The Ballad of Maude Clare: Part Four



SHE DIDN'T DREAM ANYMORE of the dark rabbit-man, but of places that were weird copies of reality; a school with scarlet windows and ghostly children; a red land with a giant moon the color of sea foam and houses filled with old books; a pterodactyl gliding past an ivory skyscraper with the silhouettes of people inside.
     In the late afternoon, Maude returned to the field behind the cemetery.
     The birdcage/dollhouse of black metal was gone. She wondered if she'd imagined that too. Disappointed, relieved, she sat beneath a tree and opened the book she'd brought and read until the sun began to fade.
     She looked up at a crow's call and a sudden chill.
     Jack Tiamat was sitting on the low wall that divided the field from the cemetery. In bellbottom jeans and a red shirt with ruby cuff-links, he seemed too elegant for his environment. She shut the book and breathed out, "I saw you at the Lantern."
     He slid down from the wall. "Walk with me?"
     "Through the cemetery? Because you're on that side now."
     "No crowds."
     She rose. As she slid over the wall, he reached out and steadied her, his hand sure and warm on her bare arm. She wanted to ask about the red-eyed boy in moldy clothes, but didn't, because she didn't want him to think she was crazy. It would be worse if she wasn't crazy, and that creature had been real.
     As they wandered among the tombstones knotted with trees she thought might be banyans, he indicated a giant that rose in the middle, its roots like massive serpents among the graves. Beneath the tree stood a mausoleum guarded by a black marble figure in a long coat and wide-brimmed hat. It held a key in one hand and, in the other, a pair of scissors that looked like a weapon. Maude gazed at the strange, sharp face. "That's creepy."
     The dusky light burnished Jack's curls as he stepped up onto the statue's base to read the inscription, "'Here lies the bride of the Dubh Deamhais. May the divine have mercy upon her soul.'"
      Leaves rustled in a sudden wind and Maude shivered as if she were standing on the threshold of a dark, ancient place. "Who is the...what you just said?"
     "Dubh Deamhais. He's called the Black Scissors." He stepped down. "He's like the Headless Horseman here, only not headless and only dangerous to some. He was a highwayman in the 1700s who made a deal with something bad."
     "The devil?"
     "No." Jack didn't smile when he said, "Faeries."
     She felt a chill, but smiled to show such a word didn't scare her. "Like the elves in those Tolkien books?"
     "No. Not like elves. He became a sort of wizard...not like Gandalf." His mouth curled and she liked that. As he moved past her, he said, "There's more."

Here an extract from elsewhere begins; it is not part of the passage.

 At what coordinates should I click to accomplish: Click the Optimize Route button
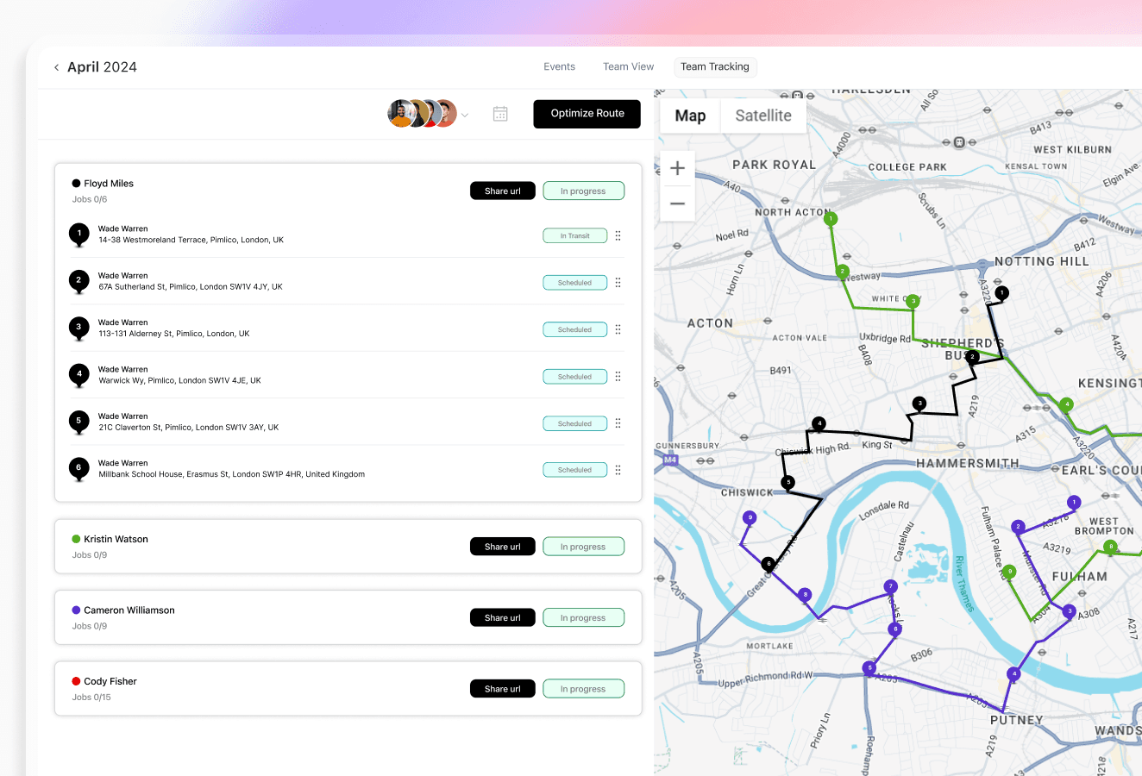click(x=587, y=113)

     She followed him through shadows that seemed almost subterranean, to a part of the cemetery tangled with wood vines and ferns and prickly bushes that scratched her skin. The air was heavy with the scent of clover and the spice of magnolia. He moved toward a crypt which loomed among the broken stones, its walls rippling with kudzu, its base ringed with pale toadstools. Another statue stood here, a hooded figure of lichen-splotched granite with a large serpent curled around its bare feet. The inscription read 'Tiamat'.
     "Your family."
     "They are now." He touched the crypt's plaque. She noticed the rings he wore, how they seemed dulled by age.
     "This place," Maude drew back from the crypt built to resemble a mansion. It reminded her of the black metal cage/dollhouse. "I don't like it."
     "It is a graveyard." He turned. "I like it."
     She wanted to ask him why, but there was a powerful stilllness that prevented her. She tried not to think about what lay beneath her feet, bones and rotting matter and nothingness--
     She flicked her gaze to Jack and saw the darkness that had swallowed the whites of his eyes.  She backed up a step. His skin seemed luminous, as pale as the toadstools.
     She turned and fled through the cemetery, toward the low wall. The breath searing from her throat, she tumbled into the field and grabbed her bike.
     As she pedaled away, she looked over her shoulder once and saw only darkness among the tombstones and banyans.